(Element and text location data)
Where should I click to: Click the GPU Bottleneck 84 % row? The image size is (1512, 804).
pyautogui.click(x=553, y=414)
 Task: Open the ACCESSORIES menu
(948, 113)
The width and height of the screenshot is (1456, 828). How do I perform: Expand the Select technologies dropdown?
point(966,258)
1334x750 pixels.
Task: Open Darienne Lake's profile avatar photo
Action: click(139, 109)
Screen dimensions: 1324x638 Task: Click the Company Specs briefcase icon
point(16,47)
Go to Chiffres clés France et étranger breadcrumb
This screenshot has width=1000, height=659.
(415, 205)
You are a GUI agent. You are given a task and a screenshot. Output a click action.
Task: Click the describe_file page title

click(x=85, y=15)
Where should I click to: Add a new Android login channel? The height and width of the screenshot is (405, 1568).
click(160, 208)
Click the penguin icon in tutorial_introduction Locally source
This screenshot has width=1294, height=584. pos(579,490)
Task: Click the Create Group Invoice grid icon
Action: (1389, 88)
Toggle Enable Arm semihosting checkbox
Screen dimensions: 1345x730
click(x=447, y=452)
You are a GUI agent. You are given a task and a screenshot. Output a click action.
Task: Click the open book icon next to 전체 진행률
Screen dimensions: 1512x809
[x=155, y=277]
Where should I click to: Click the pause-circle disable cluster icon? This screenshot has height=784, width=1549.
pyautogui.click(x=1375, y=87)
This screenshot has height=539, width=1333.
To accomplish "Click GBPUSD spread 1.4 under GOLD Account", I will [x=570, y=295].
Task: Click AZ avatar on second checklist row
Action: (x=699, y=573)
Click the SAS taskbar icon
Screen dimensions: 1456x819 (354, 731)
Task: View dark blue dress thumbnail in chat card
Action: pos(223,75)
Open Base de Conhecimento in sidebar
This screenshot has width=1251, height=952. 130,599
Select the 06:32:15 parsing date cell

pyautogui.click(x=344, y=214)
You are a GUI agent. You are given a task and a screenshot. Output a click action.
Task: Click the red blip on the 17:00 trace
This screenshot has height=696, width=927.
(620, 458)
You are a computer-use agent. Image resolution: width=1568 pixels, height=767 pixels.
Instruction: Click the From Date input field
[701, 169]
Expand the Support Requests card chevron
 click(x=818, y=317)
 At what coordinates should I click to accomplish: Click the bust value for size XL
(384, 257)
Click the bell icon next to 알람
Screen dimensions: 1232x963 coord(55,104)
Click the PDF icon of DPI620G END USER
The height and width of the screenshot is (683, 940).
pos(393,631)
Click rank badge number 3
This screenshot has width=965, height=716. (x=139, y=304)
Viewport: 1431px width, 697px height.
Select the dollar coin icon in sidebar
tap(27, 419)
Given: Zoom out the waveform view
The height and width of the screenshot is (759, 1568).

### EXERCISE GOAL
Copy the lines of data above word for word, all of them, without changing anything.

### EXPECTED ANSWER
Where should I click to: Click the GPU Bottleneck 84 % row? The image size is (1512, 804).
pyautogui.click(x=553, y=414)
 Task: Open the ACCESSORIES menu
(948, 113)
The width and height of the screenshot is (1456, 828). How do I perform: Expand the Select technologies dropdown?
point(966,258)
1334x750 pixels.
Task: Open Darienne Lake's profile avatar photo
Action: click(139, 109)
Screen dimensions: 1324x638 Task: Click the Company Specs briefcase icon
point(16,47)
Go to Chiffres clés France et étranger breadcrumb
This screenshot has width=1000, height=659.
(415, 205)
You are a GUI agent. You are given a task and a screenshot. Output a click action.
Task: Click the describe_file page title

click(x=85, y=15)
Where should I click to: Add a new Android login channel? The height and width of the screenshot is (405, 1568).
click(160, 208)
Click the penguin icon in tutorial_introduction Locally source
This screenshot has width=1294, height=584. pos(579,490)
Task: Click the Create Group Invoice grid icon
Action: (1389, 88)
Toggle Enable Arm semihosting checkbox
Screen dimensions: 1345x730
click(x=447, y=452)
You are a GUI agent. You are given a task and a screenshot. Output a click action.
Task: Click the open book icon next to 전체 진행률
Screen dimensions: 1512x809
[x=155, y=277]
Where should I click to: Click the pause-circle disable cluster icon? This screenshot has height=784, width=1549.
pyautogui.click(x=1375, y=87)
This screenshot has height=539, width=1333.
To accomplish "Click GBPUSD spread 1.4 under GOLD Account", I will [x=570, y=295].
Task: Click AZ avatar on second checklist row
Action: (x=699, y=573)
Click the SAS taskbar icon
Screen dimensions: 1456x819 (354, 731)
Task: View dark blue dress thumbnail in chat card
Action: pos(223,75)
Open Base de Conhecimento in sidebar
This screenshot has width=1251, height=952. 130,599
Select the 06:32:15 parsing date cell

pyautogui.click(x=344, y=214)
You are a GUI agent. You are given a task and a screenshot. Output a click action.
Task: Click the red blip on the 17:00 trace
This screenshot has height=696, width=927.
(620, 458)
You are a computer-use agent. Image resolution: width=1568 pixels, height=767 pixels.
Instruction: Click the From Date input field
[701, 169]
Expand the Support Requests card chevron
 click(x=818, y=317)
 At what coordinates should I click to accomplish: Click the bust value for size XL
(384, 257)
Click the bell icon next to 알람
Screen dimensions: 1232x963 coord(55,104)
Click the PDF icon of DPI620G END USER
The height and width of the screenshot is (683, 940).
pos(393,631)
Click rank badge number 3
This screenshot has width=965, height=716. (x=139, y=304)
Viewport: 1431px width, 697px height.
Select the dollar coin icon in sidebar
tap(27, 419)
Given: Zoom out the waveform view
The height and width of the screenshot is (759, 1568).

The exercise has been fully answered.